Open language resources for promoting the development of language and technology in Sweden
Reference number | |
Coordinator | Institutet för språk och folkminnen - Språkrådet |
Funding from Vinnova | SEK 136 185 |
Project duration | November 2013 - June 2014 |
Status | Completed |
Important results from the project
The project´s goal has been to make many of the Language Councils lexicons and term lists freely available as open data in order to stimulate the development of technologies for the languages in Sweden and contribute to increased access to information and services.

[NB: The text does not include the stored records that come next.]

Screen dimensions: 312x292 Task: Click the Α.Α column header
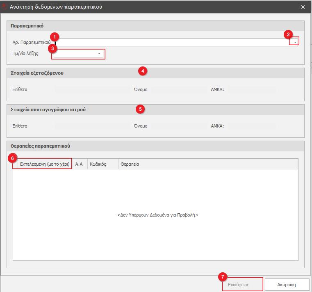tap(80, 164)
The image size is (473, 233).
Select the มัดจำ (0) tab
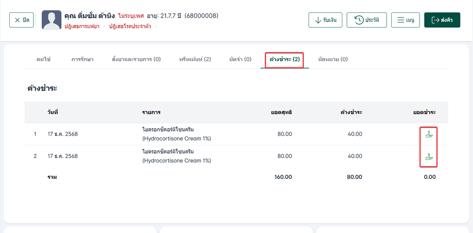coord(240,59)
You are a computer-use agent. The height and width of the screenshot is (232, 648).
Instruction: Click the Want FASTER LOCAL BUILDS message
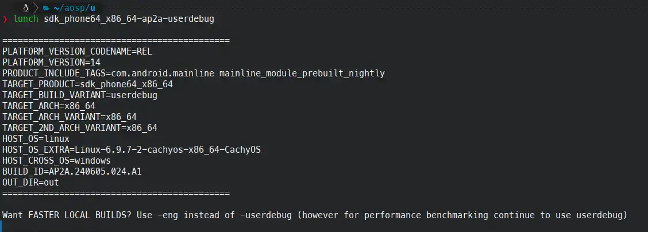[x=315, y=215]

That goal has been met by making freely available 28 dictionaries comprising a total of over 500 000 words under the license CC BY. We have also listed 175 word lists that we can make available upon order.
Expected long term effects
The following dictionaries and word lists have been made directly available as open data at http://www.sprakochfolkminnen.se/sprak/sprak-och-it/oppna-sprakdata.html: - Lexin: Swedish dictionary + bilingual dictionaries between Swedish and 19 minority languages, about 28 000 entries for each language (in some cases 5000). - Wordlist for interpreters: Swedish terms, about 5 000 entries. - Multilingual wordlists: 6 small and large Swedish-Finnish term lists totaling about 10 000 words. 175 other listed multilingual wordlists are available on order from the Language Council.
Approach and implementation
The open language resources have been made available on the basis of a systematic inventory, prioritization, investigation and processing of data. Wordlists that have not previously been available in xml format have been translated into xml. As a result, the Language Council has also created better management practices for new resources so that they can be identified, maintained and made available in a systematic way according to the principle that our resources should be as openly accessible as possible.